Friday, May 27, 2005

Squirrel Chestnut Football

I am standing in the middle of a football stadium.

But this isn't a real football stadium.

It appears to be a giant board game.

I see people in the crowd, the grass, and the lines on the field ­ all are painted flat on cardboard. There’s a large plastic orange goalpost up ahead.

I hear the sound of a whistle, the rumbling of the crowd, and a PA announcer. The sounds are tinny, like a speaker on a small electronic game.

"Hut! hut!"

A player throws me the ball.

The ball is a chestnut, the size of a football.

The other players are squirrels, as tall as I am, running and bobbing about on their hind legs. They are dressed in blue and red football uniforms.

I run, dodging the squirrels, left and right, as I make my way up the field.

I am supposed to pass the chestnut, but I don't know which player to throw it to.

I'm confused.

I throw the chestnut high into the air.

It bursts into a flurry of fireworks ­ bright white, red, blue and green.

I hear the sound of the tinny speaker crackle. The crowd goes wild.

Then I woke up.

Monday, May 23, 2005

Mental Institution Chakras

I am in a tall apartment building in a city. My friends Stuart and Gil are walking through a hallway next to me.

We pass several rooms. The lighting is dim, the tiles faded and broken, the walls a dingy grey.

Gil knocks on the door of one of the rooms. After a moment, his ex-boyfriend Mitch opens the door and invites us in.

We enter and Mitch sits down in a chair in the middle of this dark, simply furnished room.

We are not in an apartment building.

This is a mental institution. Mitch is a patient there.

"How are you doing?" Gil asks.

"Fine," Mitch replies, flatly.

As they talk, I look around the room.

There is a bed, neatly made in one corner. Along a wall is a set of bookshelves. They are empty.

A single light is in the room, next to the chair Mitch is sitting in.

On the floor at Mitch's left is a small round basket. I bend down and look inside.

It contains small cheap toys you might find in a joke shop. There are Chinese handcuffs, fortune telling fish and little toys that would light up and make sounds.

"Take one," Mitch says to me, "Everyone who visits here gets one."

Gil, Stuart and I reach into the basket and we each take a toy.
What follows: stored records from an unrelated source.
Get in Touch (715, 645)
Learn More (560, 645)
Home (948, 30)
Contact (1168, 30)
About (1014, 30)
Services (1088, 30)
"We'd better be going," Gil says.

Gil gives Mitch a hug as we step into the hallway and Mitch closes the door behind us.

We walk to the end of the hallway to a large metal door, painted white. It leads to the exit outside.

We open it and go down several flights of stairs.

Finally, we come upon a corridor. At the far end of the corridor is another large metal door.

The corridor is dimly lit, resembling a utility room. It has electrical switch-boxes and exposed metal pipes. We hear the sounds of the steam room nearby, the heating system hissing and churning liquids through the pipes.

Along the left and right of the corridor are large glass aquariums, several feet high, towering over us.

I feel a chill.

We walk down the corridor and I look inside the aquariums.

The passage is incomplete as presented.